== PROBLEM REQUIREMENTS ==
Format the records below as a numbered list, starting with their first line and ending after the line that contains "Action: tap(295, 40)", both included. Omit blank lines, and leave the pictures out of the answer.

== GIVEN RECORDS ==
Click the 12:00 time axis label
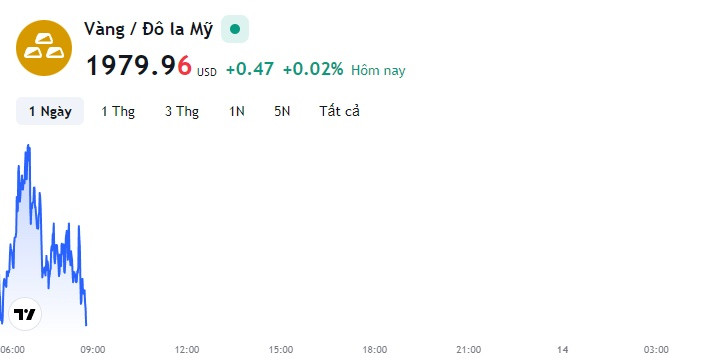The width and height of the screenshot is (725, 363). pyautogui.click(x=187, y=350)
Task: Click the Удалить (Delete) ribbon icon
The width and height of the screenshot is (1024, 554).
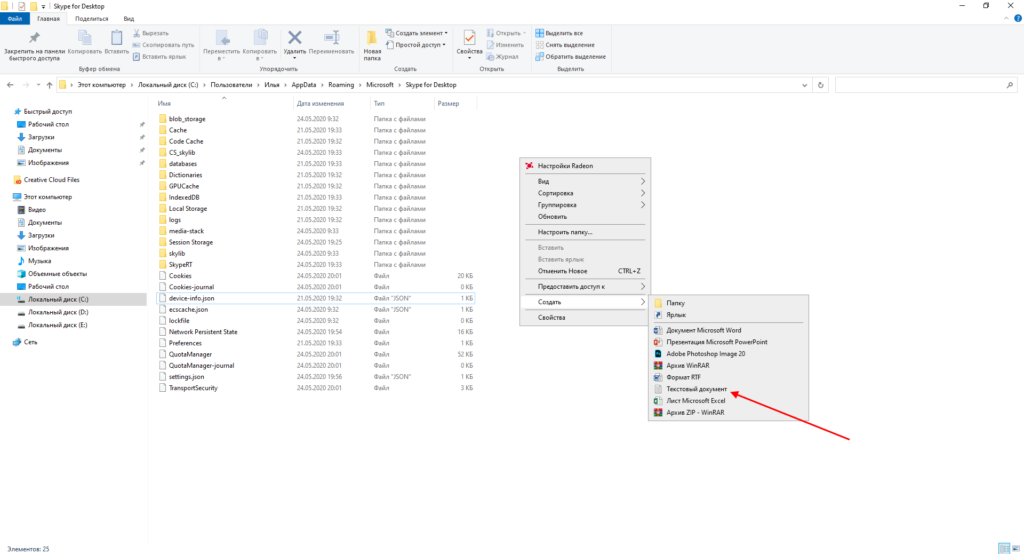Action: tap(295, 40)
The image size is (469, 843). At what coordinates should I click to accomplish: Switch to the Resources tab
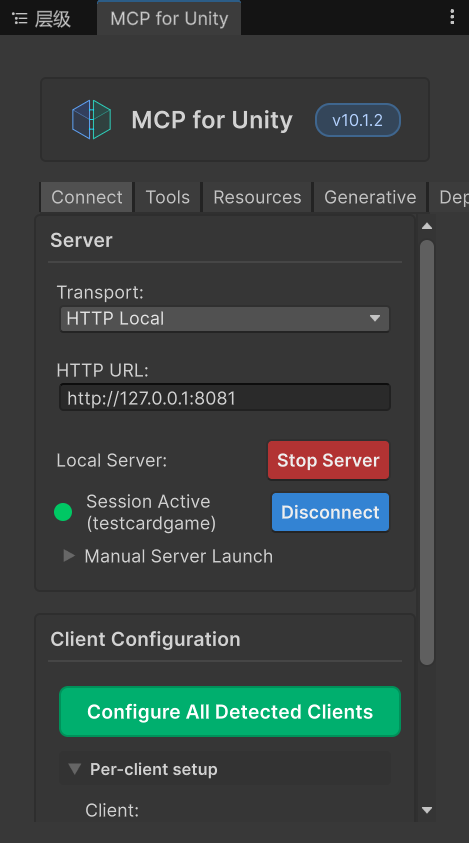(257, 197)
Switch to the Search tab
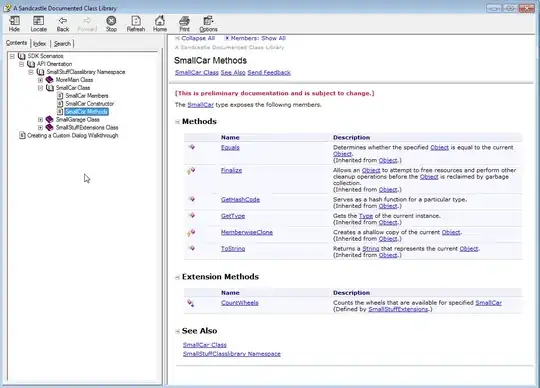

== SOLUTION ==
1. Click the 12:00 time axis label
2. The width and height of the screenshot is (725, 363). pyautogui.click(x=187, y=350)
3. Task: Click the Удалить (Delete) ribbon icon
4. The width and height of the screenshot is (1024, 554).
5. Action: tap(295, 40)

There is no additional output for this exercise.